Miré con tristeza a los gatitos: no sobrevivirían.

A mi derecha veía el charco de los marranos y el sitio de nuestras primeras caletas acuñado a la pendiente. Enfrente estaba el río, que había crecido con las aguas lluvias y cuya corriente se había acelerado muchísimo. También habían construido un puente que no existía antes. Allí estaba Sombra recostado, viéndome llegar:

—Usted va muy cargada. Vamos a acampar a unos metros de aquí. Habrá que desocupar su morral. ¡Ni se le ocurra llevar esa colchoneta!

Llevaba la colchoneta bajo el brazo, mecánicamente. Me sentí ridícula.
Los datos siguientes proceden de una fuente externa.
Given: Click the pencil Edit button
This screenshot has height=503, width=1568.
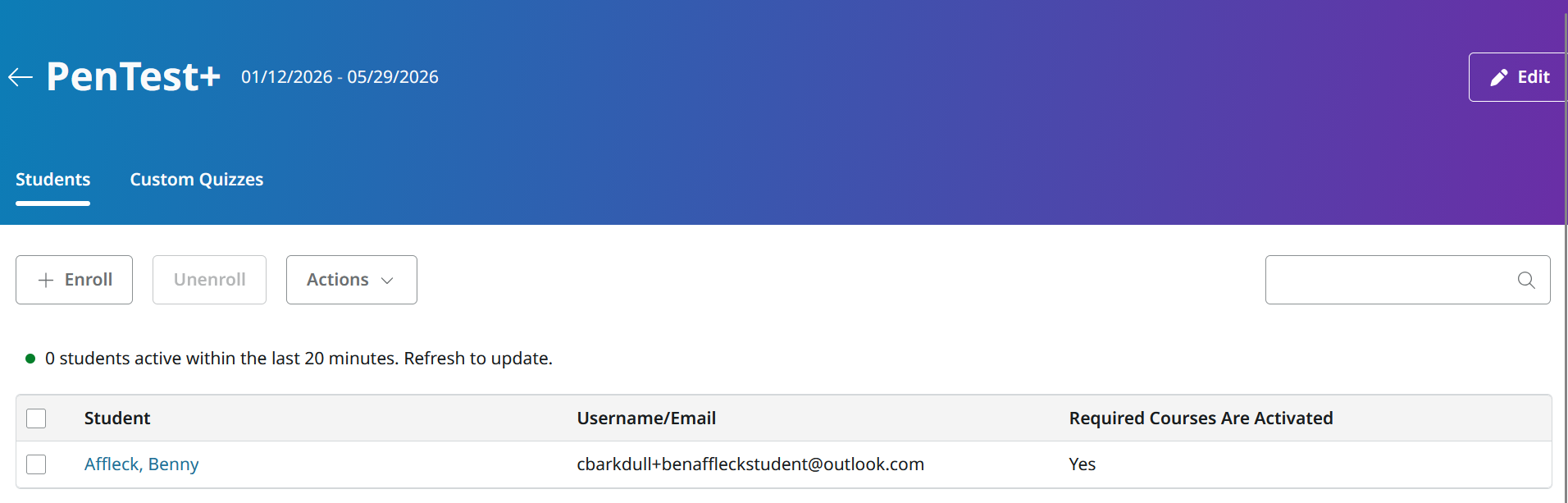Looking at the screenshot, I should tap(1518, 77).
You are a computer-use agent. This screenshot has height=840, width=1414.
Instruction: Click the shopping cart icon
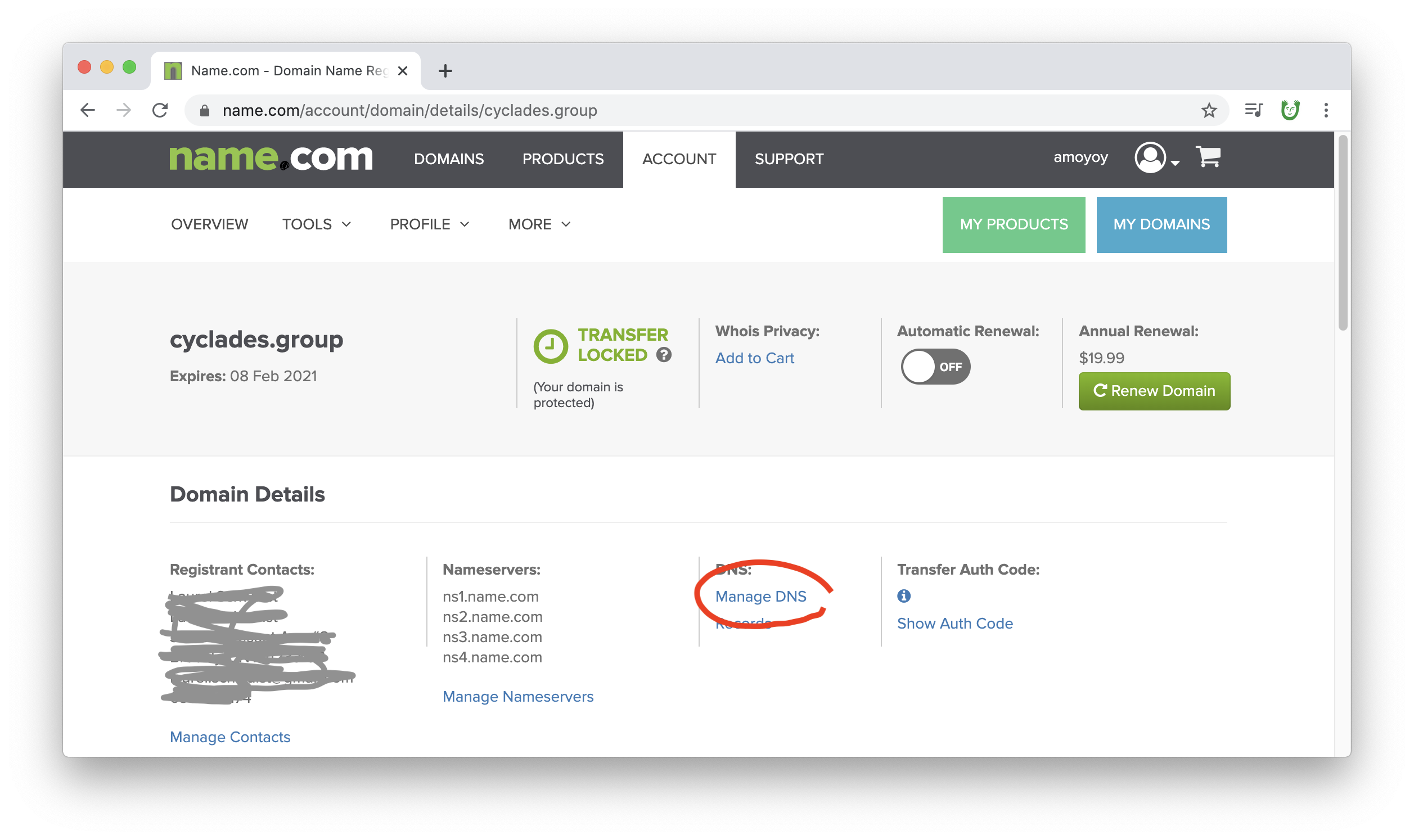point(1208,157)
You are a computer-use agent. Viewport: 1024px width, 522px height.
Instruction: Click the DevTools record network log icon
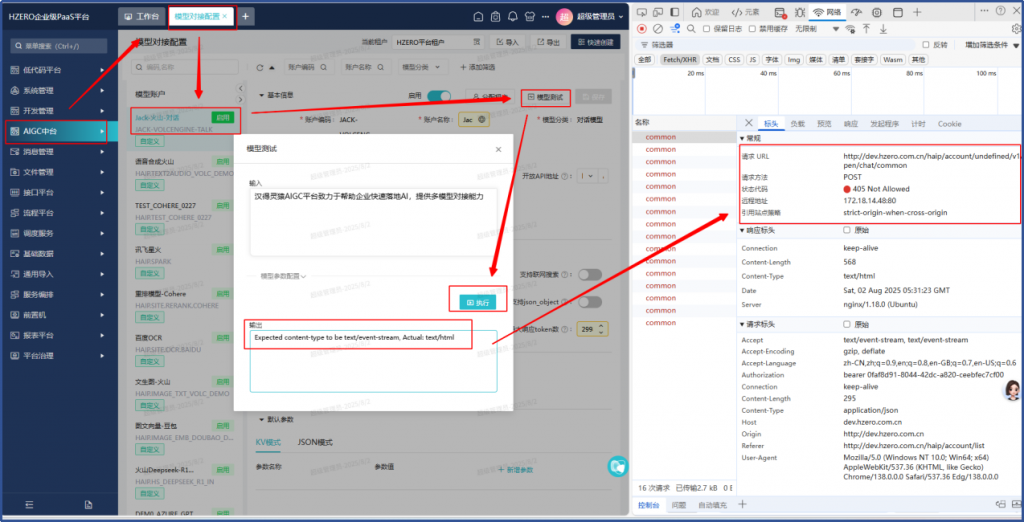pos(642,29)
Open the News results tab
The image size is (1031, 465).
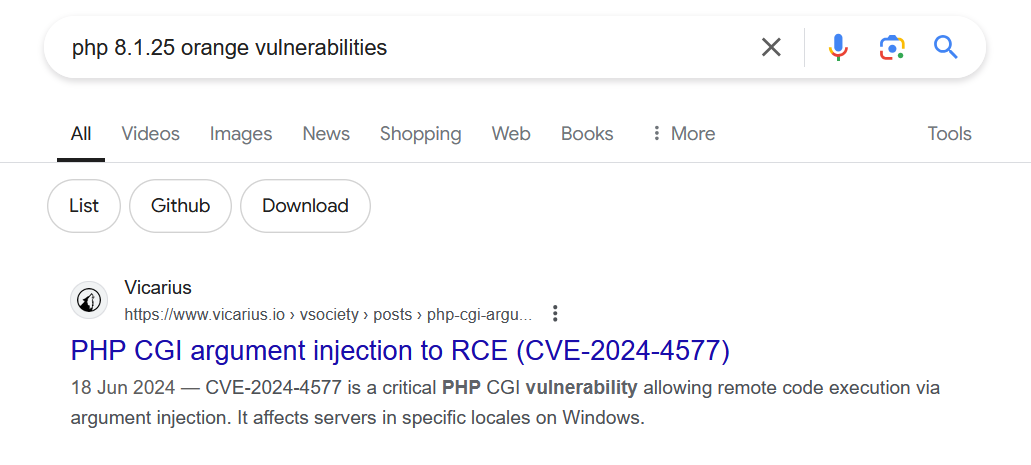[325, 134]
Sudaba copiosamente, presa de una fiebre pegajosa.

Atravesé el puente tambaleándome. El guardia me ordenó detenerme, me quitó el morral y lo puso encima del suyo, detrás de su nuca, como si acabara de levantar una pluma:

—Venga. Aceleremos, que nos va a coger la noche.

Al cabo de un cuarto de hora casi al trote vi a mis compañeros. Estaban sentados en sus equipos, en fila india. Algunos metros hacia la derecha, los militares habían montado ya su campamento. Las carpas, las hamacas y los toldillos llenaban el lugar.

Mi guardia dejó caer mi equipo a tierra y se marchó sin pedir su resto. Lucho me esperaba:

—¿Qué te pasó?

—Estoy enferma, Lucho. Creo que es una crisis hepática. Tuve los mismos síntomas hace unos años cuando me dio hepatitis aguda.

—¡No puede ser! ¡No me vas a hacer esto ahora!

—Creo que fueron la carne de cerdo y el vodka. Era justo lo que menos debía comer.

48
LA CRISIS HEPÁTICA

La noticia de mi estado de salud se regó. Guillermo estaba preocupado. Definitivamente no era el momento de enfermarse. Me dio una caja de silimarina y ahí mismo me tomé las pastillas.

—Mañana vengo a inspeccionar su equipo —me dijo en tono amenazante—. Nadie se lo va a cargar.